Occasionally, I will pick up a library book (and I vow to do this more, post-pandemic). I wanted to review a striking, mostly forgotten novel by 20th-century English author Sylvia Townsend Warner (1893-1978), whose long life spanned almost a century and who was a committed Communist, in addition to being a musicologist, a feminist, and a lesbian in a long relationship with another woman, Valentine Ackland. Unlike many “political writers,” Townsend Warner writes with great sophistication and elegance. Her work seems to owe a loose debt to Virginia Woolf, Henry James, Joseph Conrad—and I believe she ought to be placed along with them rather than considered a minor novelist. (Penguin is reissuing new editions of all of her books in England, so perhaps this will happen.)
Summer Will Show (1936), Warner’s historical novel of the French revolution of 1848 that transcends its genre, is split into four parts, and I found them very different as I went along. I struggled with the first part, where the unlikable young aristocrat Sophia Willoughby loses her two children to smallpox; then, once she gets to Paris, I started to become interested. Sophia’s estranged husband, Frederick, proves to be an astonishingly shallow and contemptible character, but at first one barely gleans this from the elegant, elliptical prose that seems to hide as much as it shows. I was reminded again and again of Henry James (and perhaps Joseph Conrad) by the indirect telling and “showing.”

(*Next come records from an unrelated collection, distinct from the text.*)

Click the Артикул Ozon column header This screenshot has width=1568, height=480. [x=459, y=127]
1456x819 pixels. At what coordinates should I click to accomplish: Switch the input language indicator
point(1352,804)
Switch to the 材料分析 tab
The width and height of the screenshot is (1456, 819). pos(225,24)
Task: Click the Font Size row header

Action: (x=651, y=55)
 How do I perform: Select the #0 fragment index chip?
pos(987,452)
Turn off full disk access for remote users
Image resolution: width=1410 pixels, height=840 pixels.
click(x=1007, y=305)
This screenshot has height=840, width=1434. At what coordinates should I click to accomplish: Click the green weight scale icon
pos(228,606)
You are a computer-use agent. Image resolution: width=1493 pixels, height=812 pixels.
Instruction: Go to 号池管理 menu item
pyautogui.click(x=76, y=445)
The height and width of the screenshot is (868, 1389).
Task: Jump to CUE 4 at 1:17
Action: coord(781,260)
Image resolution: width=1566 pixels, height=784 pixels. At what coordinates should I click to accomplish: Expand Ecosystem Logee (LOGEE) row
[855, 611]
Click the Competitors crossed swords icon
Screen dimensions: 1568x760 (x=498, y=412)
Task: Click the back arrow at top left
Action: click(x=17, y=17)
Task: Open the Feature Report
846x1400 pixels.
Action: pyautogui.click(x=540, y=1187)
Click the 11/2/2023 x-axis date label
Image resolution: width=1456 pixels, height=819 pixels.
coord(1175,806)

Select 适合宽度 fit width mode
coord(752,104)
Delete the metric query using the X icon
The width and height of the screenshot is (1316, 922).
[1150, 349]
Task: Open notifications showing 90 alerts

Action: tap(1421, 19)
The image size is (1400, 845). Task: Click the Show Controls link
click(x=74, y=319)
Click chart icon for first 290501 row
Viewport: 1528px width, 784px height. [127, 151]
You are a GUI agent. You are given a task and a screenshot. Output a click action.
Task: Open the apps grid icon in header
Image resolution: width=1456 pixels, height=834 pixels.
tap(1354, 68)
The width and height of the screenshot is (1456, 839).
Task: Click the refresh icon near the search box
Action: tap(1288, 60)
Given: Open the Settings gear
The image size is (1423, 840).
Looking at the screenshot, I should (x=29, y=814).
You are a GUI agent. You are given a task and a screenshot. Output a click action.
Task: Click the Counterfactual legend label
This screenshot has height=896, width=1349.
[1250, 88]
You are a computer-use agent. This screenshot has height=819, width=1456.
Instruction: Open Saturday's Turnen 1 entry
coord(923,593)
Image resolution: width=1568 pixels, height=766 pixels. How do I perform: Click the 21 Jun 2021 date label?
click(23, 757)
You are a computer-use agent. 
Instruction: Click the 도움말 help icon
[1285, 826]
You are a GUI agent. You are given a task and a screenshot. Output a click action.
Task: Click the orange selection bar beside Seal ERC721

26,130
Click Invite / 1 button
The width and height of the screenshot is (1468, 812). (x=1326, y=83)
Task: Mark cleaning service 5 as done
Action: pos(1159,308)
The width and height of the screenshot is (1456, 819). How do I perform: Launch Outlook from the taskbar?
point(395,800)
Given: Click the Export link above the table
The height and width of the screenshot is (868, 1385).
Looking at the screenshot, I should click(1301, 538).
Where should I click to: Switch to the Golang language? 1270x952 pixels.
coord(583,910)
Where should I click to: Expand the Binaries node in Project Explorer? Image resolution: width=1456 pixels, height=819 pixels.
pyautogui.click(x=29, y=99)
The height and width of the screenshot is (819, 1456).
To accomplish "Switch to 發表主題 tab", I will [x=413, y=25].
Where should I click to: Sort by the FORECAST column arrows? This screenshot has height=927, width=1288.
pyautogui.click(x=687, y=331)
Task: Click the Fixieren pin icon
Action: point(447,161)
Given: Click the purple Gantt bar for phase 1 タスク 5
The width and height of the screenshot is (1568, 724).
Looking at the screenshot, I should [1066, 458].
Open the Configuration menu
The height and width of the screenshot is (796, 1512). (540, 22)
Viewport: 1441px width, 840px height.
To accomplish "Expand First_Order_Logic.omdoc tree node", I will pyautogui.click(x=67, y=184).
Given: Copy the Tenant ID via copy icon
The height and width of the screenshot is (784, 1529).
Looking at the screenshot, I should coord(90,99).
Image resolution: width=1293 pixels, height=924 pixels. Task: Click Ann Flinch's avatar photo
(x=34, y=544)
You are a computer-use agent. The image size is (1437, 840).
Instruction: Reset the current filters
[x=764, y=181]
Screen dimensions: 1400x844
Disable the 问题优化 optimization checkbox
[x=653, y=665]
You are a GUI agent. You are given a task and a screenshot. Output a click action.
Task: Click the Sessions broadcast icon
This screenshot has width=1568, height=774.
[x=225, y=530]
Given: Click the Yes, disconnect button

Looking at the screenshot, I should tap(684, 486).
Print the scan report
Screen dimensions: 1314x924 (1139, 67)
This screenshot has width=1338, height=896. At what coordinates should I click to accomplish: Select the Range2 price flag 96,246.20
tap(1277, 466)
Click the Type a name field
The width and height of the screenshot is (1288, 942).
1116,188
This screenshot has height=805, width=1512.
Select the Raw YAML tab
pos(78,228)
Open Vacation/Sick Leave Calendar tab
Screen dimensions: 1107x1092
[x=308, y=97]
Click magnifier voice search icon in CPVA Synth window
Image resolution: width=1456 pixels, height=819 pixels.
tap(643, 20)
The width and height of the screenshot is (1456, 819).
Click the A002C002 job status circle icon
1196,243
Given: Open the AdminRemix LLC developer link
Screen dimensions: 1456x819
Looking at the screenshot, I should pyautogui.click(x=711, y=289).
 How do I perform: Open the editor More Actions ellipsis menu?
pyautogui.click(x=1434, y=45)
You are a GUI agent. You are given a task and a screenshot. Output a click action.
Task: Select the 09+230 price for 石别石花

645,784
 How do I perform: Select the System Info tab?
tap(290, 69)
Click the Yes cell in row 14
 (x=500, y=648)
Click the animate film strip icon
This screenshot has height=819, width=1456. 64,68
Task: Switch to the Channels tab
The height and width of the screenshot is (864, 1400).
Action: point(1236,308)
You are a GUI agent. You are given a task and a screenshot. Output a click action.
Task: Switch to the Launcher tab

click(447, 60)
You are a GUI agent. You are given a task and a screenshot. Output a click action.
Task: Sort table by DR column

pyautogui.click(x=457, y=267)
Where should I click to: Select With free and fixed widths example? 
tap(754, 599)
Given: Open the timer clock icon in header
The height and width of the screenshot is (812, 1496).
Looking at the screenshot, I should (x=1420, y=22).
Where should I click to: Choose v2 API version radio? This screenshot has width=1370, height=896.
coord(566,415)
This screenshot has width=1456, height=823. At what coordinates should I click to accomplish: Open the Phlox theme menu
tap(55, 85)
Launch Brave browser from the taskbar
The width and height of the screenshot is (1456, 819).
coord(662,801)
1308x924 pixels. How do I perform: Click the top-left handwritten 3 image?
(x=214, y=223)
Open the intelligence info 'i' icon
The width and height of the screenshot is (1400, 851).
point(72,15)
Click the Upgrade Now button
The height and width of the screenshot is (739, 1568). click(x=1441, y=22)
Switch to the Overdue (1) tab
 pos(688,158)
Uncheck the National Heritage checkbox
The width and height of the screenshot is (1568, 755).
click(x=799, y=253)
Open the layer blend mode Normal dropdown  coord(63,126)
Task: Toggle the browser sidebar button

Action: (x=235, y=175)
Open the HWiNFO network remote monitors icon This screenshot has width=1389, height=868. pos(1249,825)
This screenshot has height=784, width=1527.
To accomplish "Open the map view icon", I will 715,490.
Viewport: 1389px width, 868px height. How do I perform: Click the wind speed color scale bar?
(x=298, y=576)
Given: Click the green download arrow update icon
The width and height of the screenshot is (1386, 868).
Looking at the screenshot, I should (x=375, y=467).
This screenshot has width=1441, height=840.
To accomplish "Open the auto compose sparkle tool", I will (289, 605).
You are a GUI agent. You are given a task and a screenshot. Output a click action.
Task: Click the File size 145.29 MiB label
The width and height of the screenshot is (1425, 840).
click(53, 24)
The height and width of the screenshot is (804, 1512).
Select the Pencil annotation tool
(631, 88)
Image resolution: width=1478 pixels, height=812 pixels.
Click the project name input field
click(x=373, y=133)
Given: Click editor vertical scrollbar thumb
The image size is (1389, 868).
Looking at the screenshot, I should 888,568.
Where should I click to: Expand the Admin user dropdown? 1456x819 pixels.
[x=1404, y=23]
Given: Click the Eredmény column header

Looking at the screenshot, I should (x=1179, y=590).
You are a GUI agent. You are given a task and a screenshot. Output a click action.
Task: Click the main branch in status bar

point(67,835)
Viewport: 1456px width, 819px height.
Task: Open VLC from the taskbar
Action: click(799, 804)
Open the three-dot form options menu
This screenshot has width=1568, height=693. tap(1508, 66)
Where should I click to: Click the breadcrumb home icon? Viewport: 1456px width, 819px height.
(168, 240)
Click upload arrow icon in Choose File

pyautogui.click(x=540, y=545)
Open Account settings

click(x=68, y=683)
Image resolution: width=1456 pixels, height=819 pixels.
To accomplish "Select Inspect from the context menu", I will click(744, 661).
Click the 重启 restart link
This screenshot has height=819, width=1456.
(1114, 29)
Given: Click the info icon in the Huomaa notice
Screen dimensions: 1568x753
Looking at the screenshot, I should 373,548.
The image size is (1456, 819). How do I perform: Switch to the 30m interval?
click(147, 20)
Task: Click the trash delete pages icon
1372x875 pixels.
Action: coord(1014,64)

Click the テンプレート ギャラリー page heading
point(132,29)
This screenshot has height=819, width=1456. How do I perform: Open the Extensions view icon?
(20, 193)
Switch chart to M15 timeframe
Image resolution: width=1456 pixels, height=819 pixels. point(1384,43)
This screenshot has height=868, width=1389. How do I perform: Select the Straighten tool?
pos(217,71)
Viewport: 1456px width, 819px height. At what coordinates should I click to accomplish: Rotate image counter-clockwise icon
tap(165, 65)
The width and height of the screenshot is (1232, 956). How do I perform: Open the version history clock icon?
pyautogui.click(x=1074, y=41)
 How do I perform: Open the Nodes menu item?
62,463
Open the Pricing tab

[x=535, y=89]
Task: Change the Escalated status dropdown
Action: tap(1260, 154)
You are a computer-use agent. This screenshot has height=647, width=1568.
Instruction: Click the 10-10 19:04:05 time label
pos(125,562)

Warner had a wild talent, but a cold view of human nature, so this book seems far more interested in the sights and smells of shabby mid-19th-century Paris than any kind of idealistic portrayal of comradeship or love. The revolt isn’t coherent, it’s a mess. Sophia’s relationship with Frederick’s older bisexual Jewish ex-lover, Minna, is also messy, but we’re to understand that it’s the only taste of real happiness she’s ever had. The final scenes are breathtakingly suspenseful and agonizing, as the women are torn apart at the barricades. I am not convinced by the very last scene, but I do believe that Sophia has found her place in the world.
By putting two women in love at the center of a novel ostensibly about political tumult, Warner was doing something revolutionary, and she must have known it.